** start of Text excerpt **

In the Denver Post, Dottie Lamm makes discusses Larry Ellison’s hope to live forever and his donation towards anti-aging research.  Ellison has donated $450 million to anti-aging research. Ms. Lamm worries that this research will only benefit the rich.

If such measures are available only to billionaires, or millionaires, or even to “one-percenters,” I see a dismal world where healthy, spritely, “reinvented” 105-year-olds walk around, proudly robust and dementia-free. At the same time, many poor and even working-class Americans at the bottom of the economic heap would exist at the same level they do now, lacking preventive care.

Ms. Lamm also cites Bill Gates:

Microsoft founder Bill Gates, who has donated his millions mainly toward health and education in the less developed world, chides billionaires like Ellison. “It seems pretty ego-centric while we still have malaria and TB, for rich people to fund things so they can live longer,” he says.

Clearly, the safest bet and the one with the highest payoff for individuals currently living is to donate the funds to existing treatments that have been shown to be effective. In the long-run, however, Mr. Ellison’s donation may prove more effective for future generations.

** end of Text excerpt **

▶ **Work to complete**
(a) Answer these questions from the passage on anti-aging research:
(i) How much has Larry Ellison donated to anti-aging research?
(ii) Toward what has Bill Gates mainly donated his millions?
(iii) Which two illnesses does Gates mention when he criticizes billionaires like Ellison?
(b) Resume the passage on anti-aging research, picking up after its last sentence.
The entries aren't needed for any of this work.

** start of Supplied records **

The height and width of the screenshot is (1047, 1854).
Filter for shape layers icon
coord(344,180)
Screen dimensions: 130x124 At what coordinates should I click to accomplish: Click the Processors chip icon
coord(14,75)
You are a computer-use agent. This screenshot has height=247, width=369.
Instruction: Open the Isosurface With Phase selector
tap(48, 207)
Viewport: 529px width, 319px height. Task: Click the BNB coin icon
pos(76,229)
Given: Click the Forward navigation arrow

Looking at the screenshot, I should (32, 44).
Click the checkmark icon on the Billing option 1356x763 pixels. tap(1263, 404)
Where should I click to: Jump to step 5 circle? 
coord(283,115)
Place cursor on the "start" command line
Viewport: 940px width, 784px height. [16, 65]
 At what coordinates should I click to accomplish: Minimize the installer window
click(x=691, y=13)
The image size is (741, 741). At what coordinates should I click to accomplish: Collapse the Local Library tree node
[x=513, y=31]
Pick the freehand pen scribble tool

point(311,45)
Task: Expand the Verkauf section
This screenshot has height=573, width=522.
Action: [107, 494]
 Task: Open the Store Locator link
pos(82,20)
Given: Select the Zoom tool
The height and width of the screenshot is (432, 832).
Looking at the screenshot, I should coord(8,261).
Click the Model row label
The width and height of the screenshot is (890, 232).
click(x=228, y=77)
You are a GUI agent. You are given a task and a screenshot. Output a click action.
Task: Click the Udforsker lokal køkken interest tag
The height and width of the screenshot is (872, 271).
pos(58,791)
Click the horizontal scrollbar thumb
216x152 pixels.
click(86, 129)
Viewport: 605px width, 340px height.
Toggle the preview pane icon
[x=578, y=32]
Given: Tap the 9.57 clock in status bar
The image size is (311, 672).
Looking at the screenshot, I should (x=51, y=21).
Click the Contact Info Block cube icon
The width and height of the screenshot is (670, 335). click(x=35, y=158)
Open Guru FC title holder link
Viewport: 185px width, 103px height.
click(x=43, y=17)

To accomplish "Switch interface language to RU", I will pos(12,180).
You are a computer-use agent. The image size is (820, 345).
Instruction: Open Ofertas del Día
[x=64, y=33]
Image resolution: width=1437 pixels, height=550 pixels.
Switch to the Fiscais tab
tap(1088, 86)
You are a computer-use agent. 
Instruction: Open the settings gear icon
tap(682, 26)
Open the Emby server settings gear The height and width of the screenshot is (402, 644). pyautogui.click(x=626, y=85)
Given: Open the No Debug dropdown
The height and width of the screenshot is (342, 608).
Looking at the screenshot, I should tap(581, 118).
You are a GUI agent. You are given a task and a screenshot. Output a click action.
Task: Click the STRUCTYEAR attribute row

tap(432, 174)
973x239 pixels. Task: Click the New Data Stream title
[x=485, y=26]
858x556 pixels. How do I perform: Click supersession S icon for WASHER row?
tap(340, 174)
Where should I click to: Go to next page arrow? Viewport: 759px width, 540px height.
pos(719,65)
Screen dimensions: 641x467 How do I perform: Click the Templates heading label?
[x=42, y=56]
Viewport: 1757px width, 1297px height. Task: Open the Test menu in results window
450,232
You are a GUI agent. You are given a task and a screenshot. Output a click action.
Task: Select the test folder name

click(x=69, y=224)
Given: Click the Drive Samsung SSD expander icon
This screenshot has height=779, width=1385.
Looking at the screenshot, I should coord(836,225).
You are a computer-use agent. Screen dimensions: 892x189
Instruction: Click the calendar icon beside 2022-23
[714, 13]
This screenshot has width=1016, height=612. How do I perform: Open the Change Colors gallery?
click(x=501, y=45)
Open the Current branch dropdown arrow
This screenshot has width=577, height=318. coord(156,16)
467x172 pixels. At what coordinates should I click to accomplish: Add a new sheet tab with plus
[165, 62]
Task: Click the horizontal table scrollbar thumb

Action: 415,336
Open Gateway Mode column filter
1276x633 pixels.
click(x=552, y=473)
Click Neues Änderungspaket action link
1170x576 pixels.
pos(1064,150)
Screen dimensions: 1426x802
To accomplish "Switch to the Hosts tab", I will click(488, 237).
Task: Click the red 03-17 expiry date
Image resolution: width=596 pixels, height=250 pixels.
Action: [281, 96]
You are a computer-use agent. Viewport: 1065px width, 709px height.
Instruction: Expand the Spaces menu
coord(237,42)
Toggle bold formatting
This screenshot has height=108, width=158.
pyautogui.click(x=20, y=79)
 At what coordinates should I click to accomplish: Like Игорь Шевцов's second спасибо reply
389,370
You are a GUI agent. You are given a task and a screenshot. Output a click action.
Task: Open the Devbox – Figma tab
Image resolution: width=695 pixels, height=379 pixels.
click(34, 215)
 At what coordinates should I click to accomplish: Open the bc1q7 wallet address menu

** end of Supplied records **

▶ **Task-by-task outputs**
(a)
(i) $450 million
(ii) Health and education in the less developed world
(iii) Malaria and TB

(b)
Consider the case of the cell phone. Once cell phones were invented, society could have taken one of two tracks. The first track would be to use resources to provide all currently living individuals with a cell phone. A second track would be spend large amounts of money on research to improving the phone. In the end, the second path was largely chosen and we now have the smartphone. At first, smart phones were only affordable for the well off in the first world. However, as the smartphone technology has become less expensive, smart phones are now accessbile for the majority of individuals in the rich world and a large share of individuals in 2nd and 3rd World countries.

On the other hand, the smart phone route is fraught with risk. It could have been the case that smart phone technology was not feasible or was prohibitively expensive to manufacture. Clearly, every investment in R&D will not yield a revolutionary technology such as the smart phone.

Thus, do not dismiss Ellison’s donation as a purely self-interested ploy. We clearly need a balance of Ellison’s and Gates’; those who invest in the future and those who work to redistribute resources to those currently in need.